(Screen grounding records)
============
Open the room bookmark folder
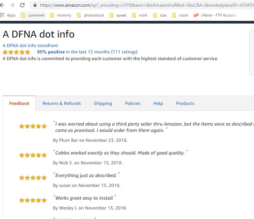The height and width of the screenshot is (219, 254). tap(180, 15)
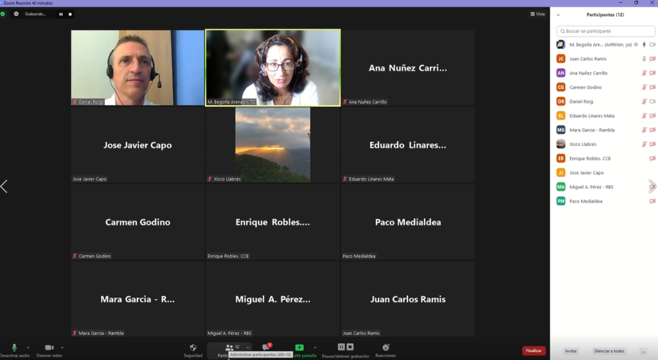Screen dimensions: 658x360
Task: Pause recording with top-left pause icon
Action: pos(61,14)
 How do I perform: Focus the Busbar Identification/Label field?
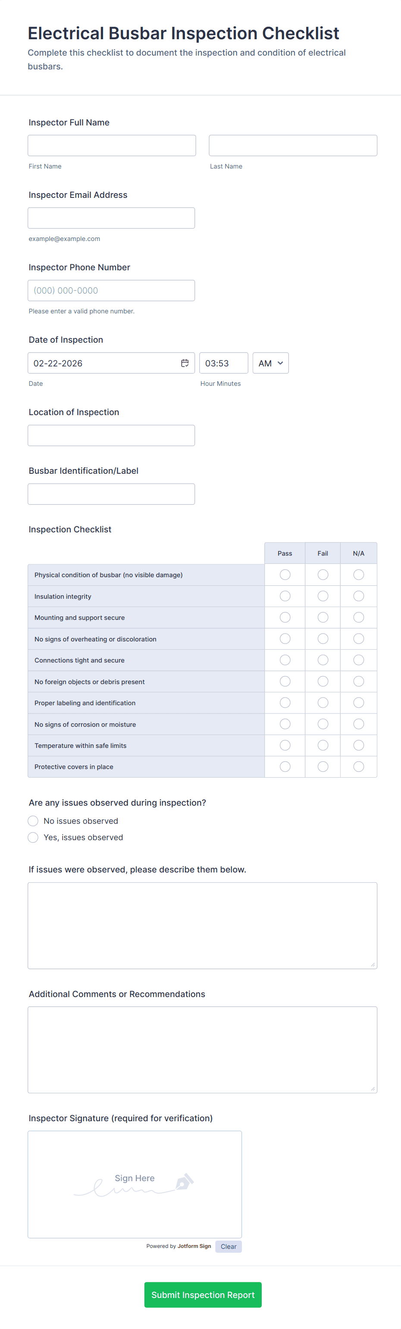point(111,494)
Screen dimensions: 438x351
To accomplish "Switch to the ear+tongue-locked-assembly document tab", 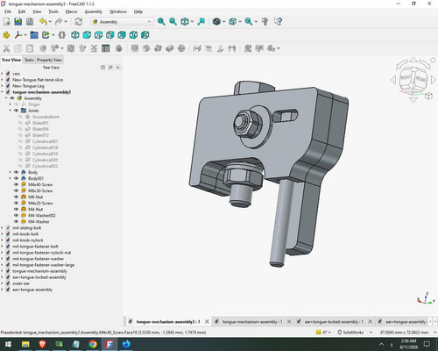I will (x=334, y=322).
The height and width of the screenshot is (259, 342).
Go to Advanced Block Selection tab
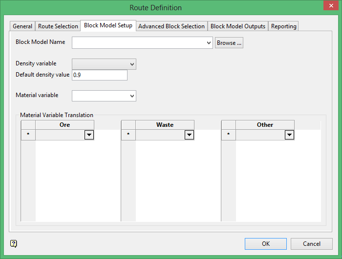click(172, 26)

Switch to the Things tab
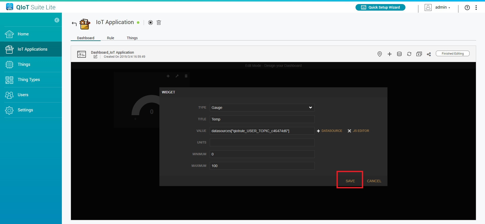[132, 38]
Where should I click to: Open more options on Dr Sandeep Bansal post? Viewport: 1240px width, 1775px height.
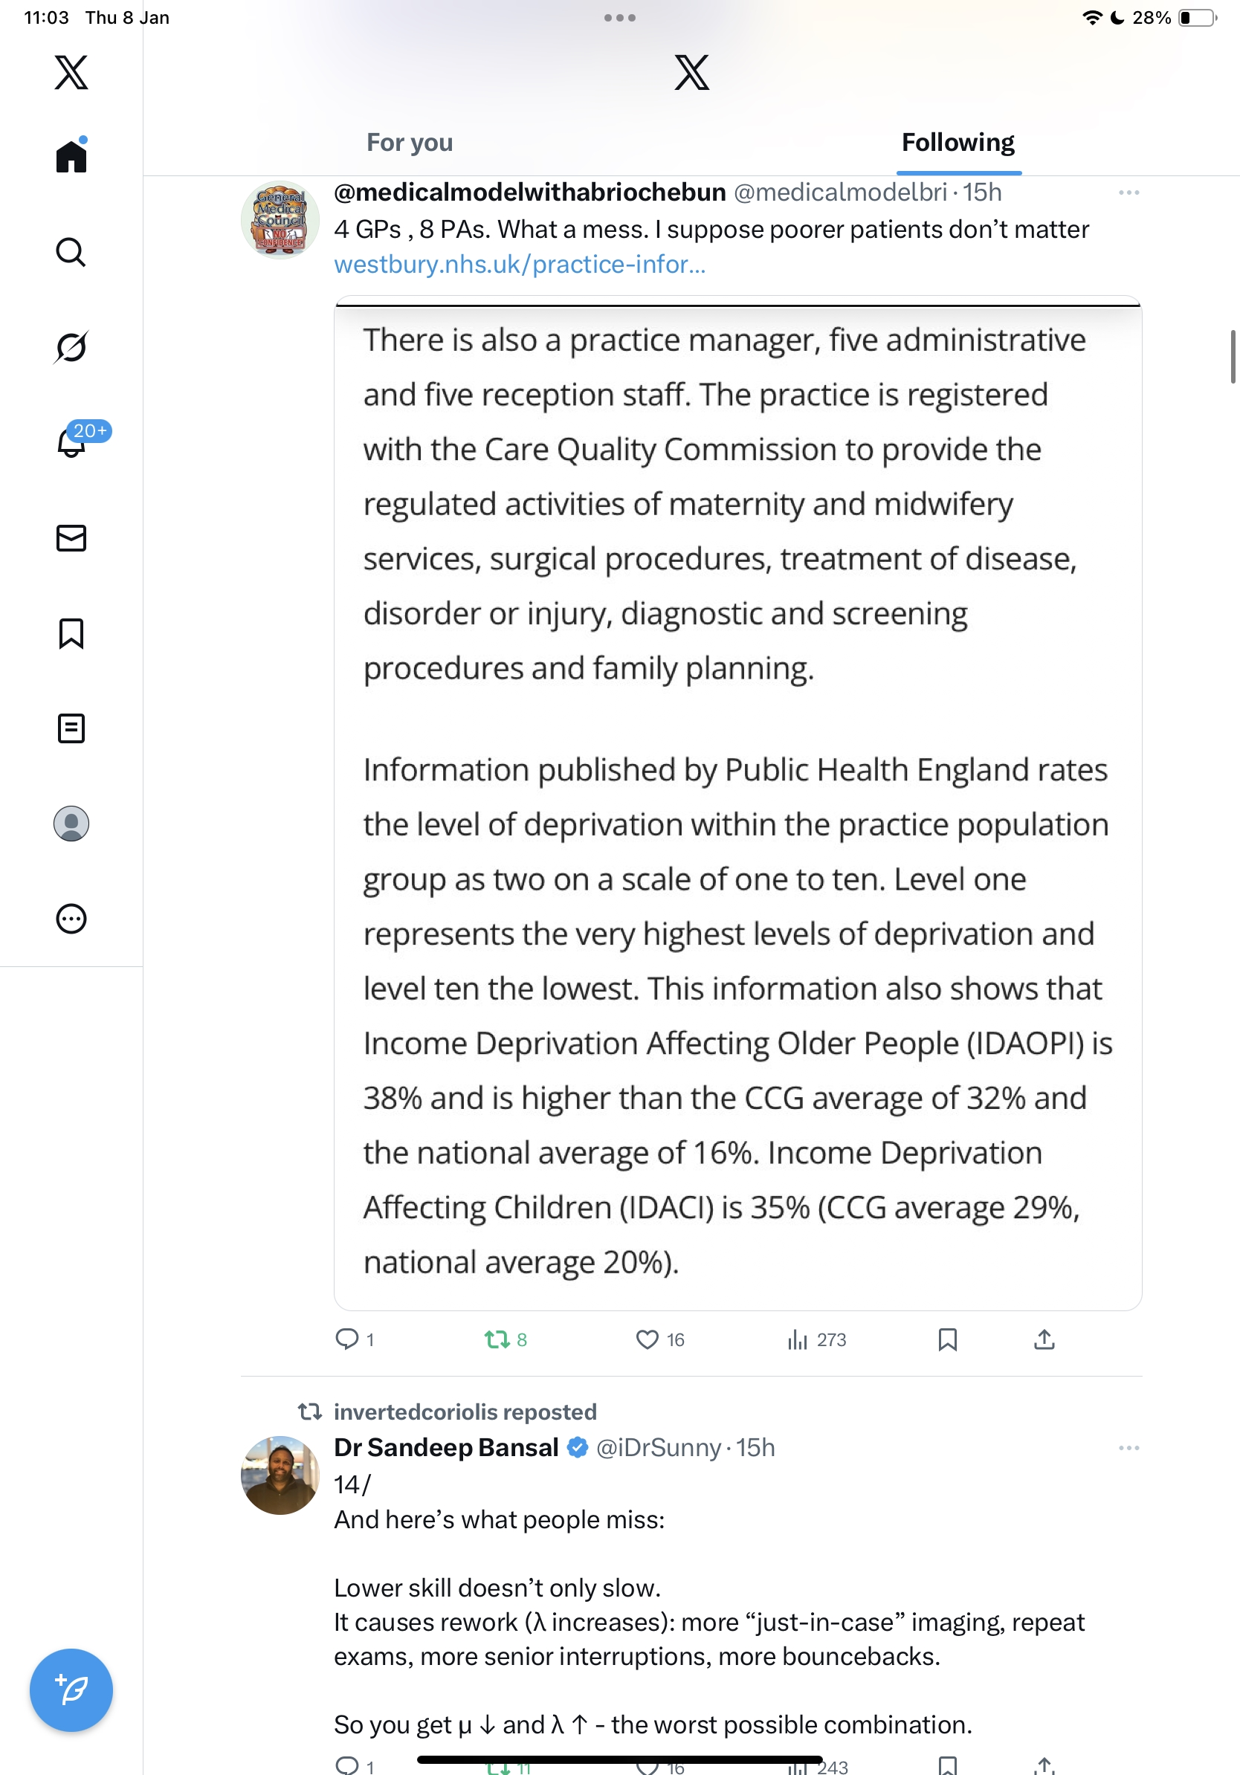tap(1128, 1447)
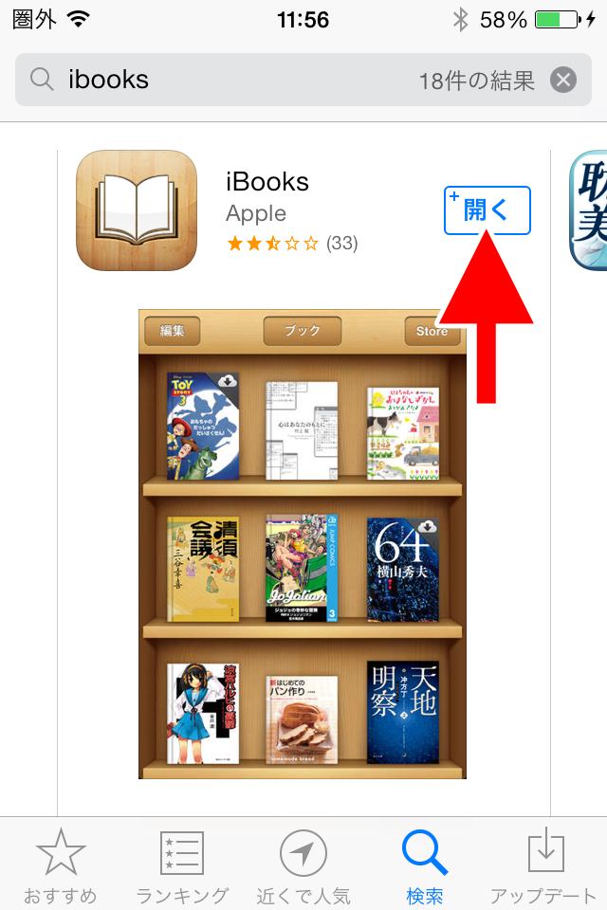Tap the iBooks app title
This screenshot has height=910, width=607.
(x=267, y=182)
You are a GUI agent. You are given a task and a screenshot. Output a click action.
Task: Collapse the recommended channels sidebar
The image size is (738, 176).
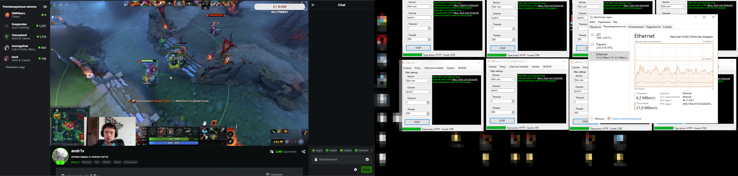click(45, 7)
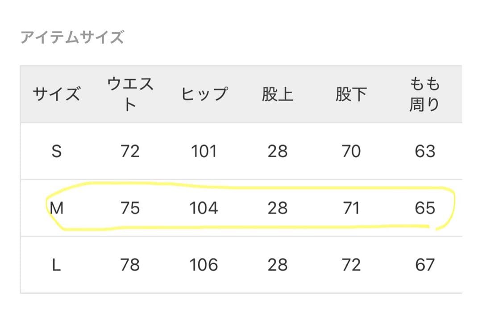Screen dimensions: 482x321
Task: Click the もも周り column header
Action: pyautogui.click(x=424, y=94)
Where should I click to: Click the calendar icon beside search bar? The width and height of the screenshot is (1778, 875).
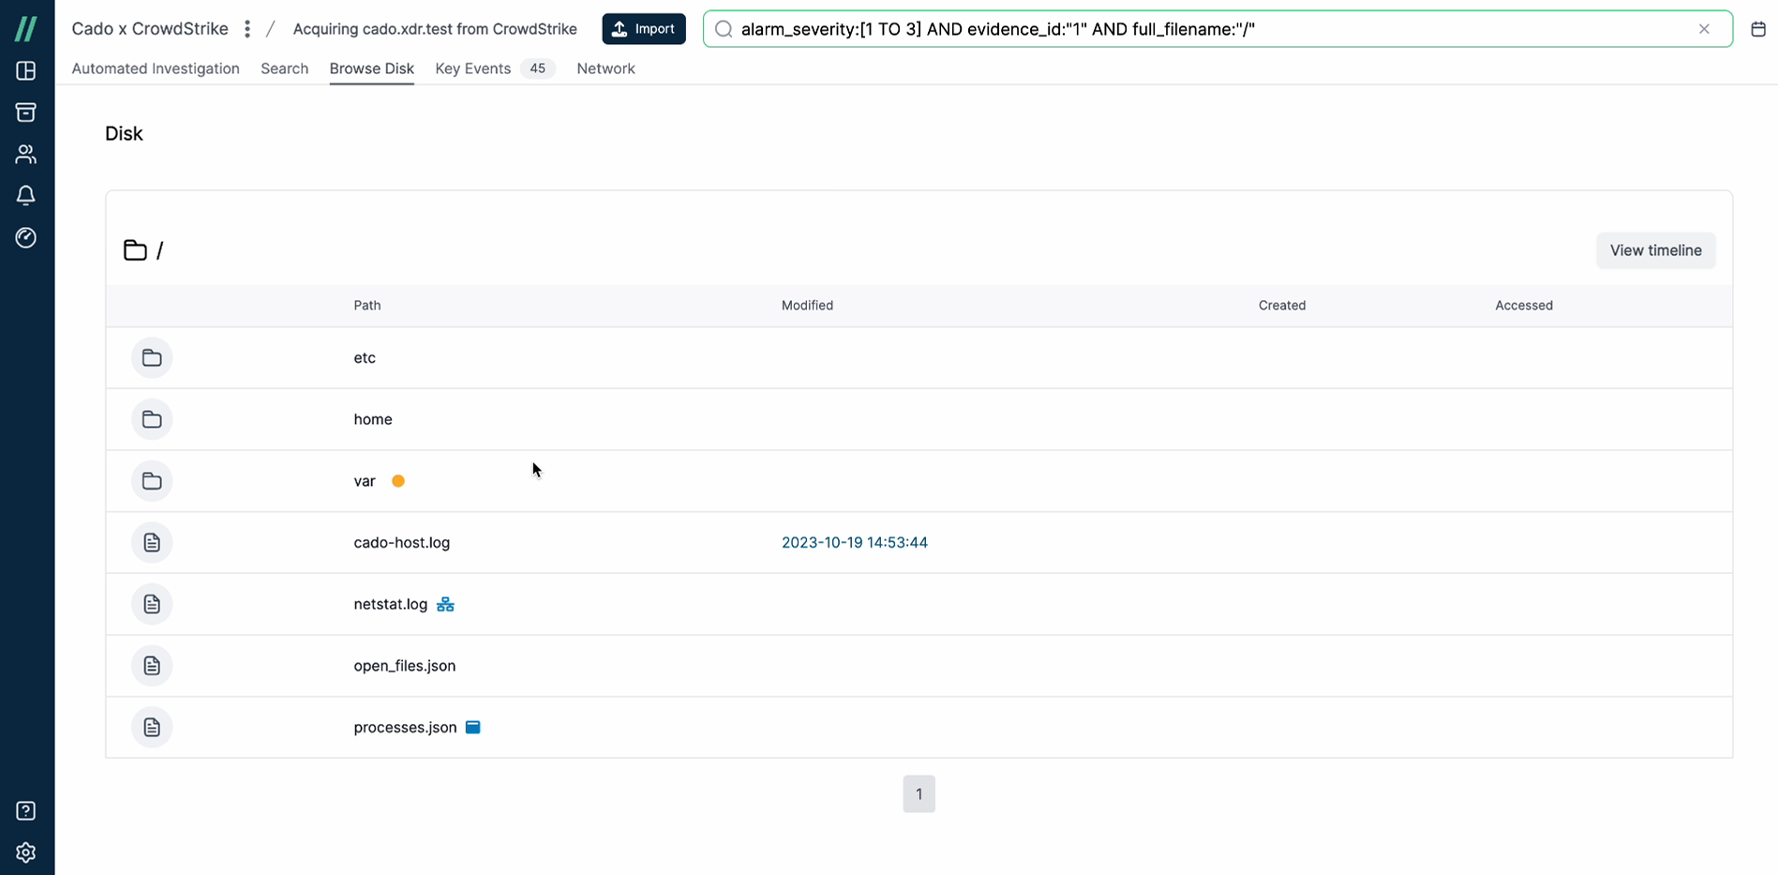[x=1758, y=29]
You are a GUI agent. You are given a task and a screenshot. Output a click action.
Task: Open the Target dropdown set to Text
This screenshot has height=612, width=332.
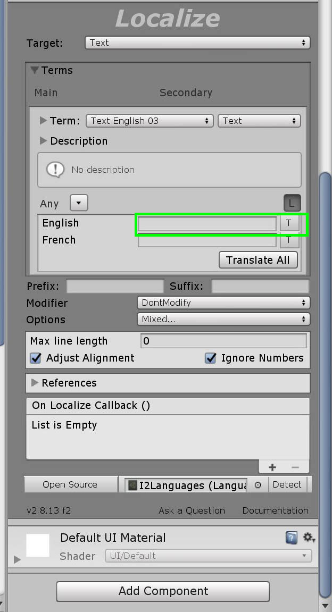[197, 43]
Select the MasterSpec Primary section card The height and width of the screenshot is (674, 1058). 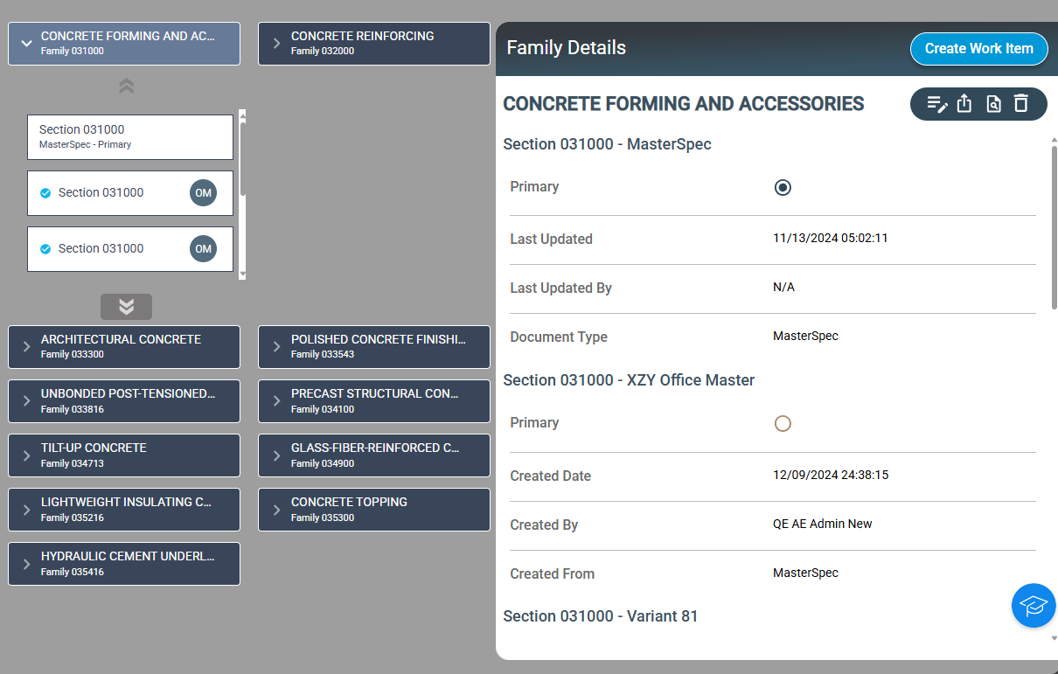click(129, 136)
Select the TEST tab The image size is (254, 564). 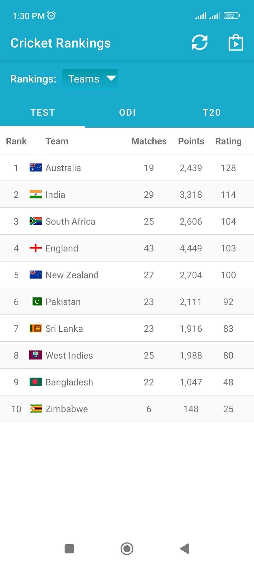coord(42,112)
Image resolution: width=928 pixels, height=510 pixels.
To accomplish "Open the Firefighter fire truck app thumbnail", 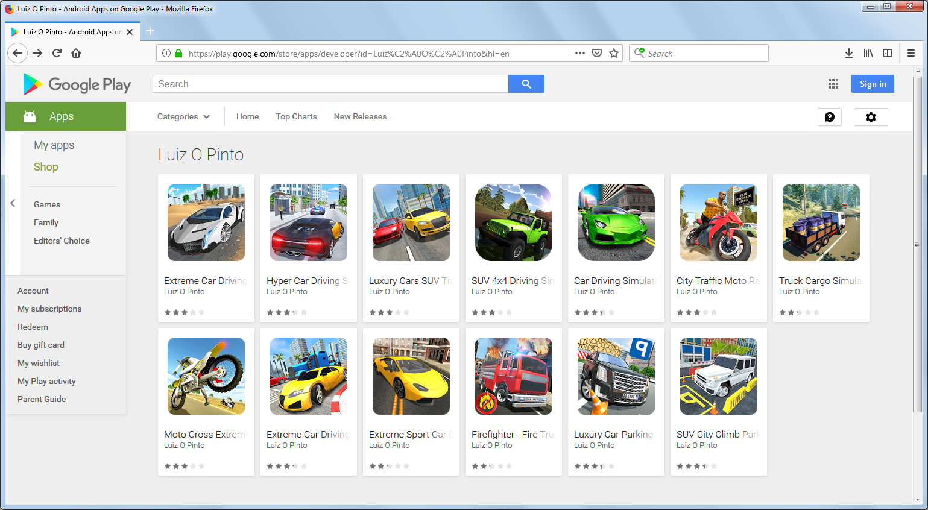I will 513,376.
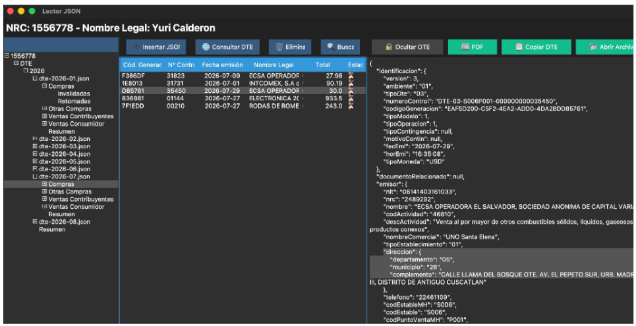Click the globe icon on Consultar DTE

[x=206, y=47]
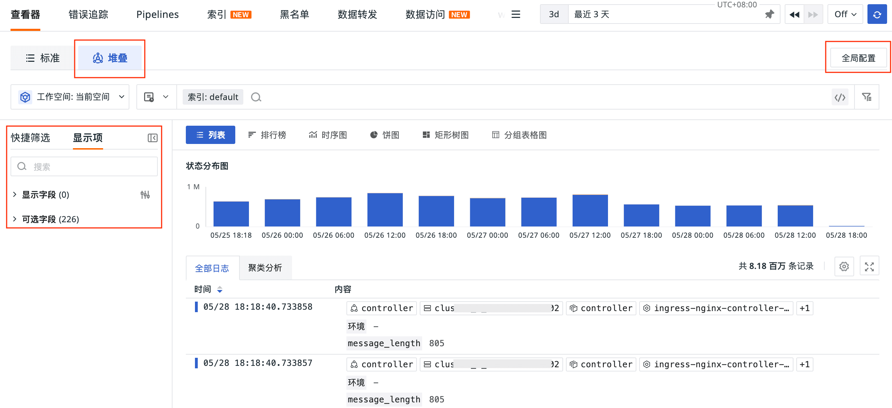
============
Work to be completed: Identify each line in the records above that contains the word "Where" and copy those lines.

Solution to the exercise:
Where should I click to: Open more options on Dr Sandeep Bansal post? Viewport: 1240px width, 1775px height.
Where should I click to: Click the calendar icon beside search bar? The width and height of the screenshot is (1778, 875).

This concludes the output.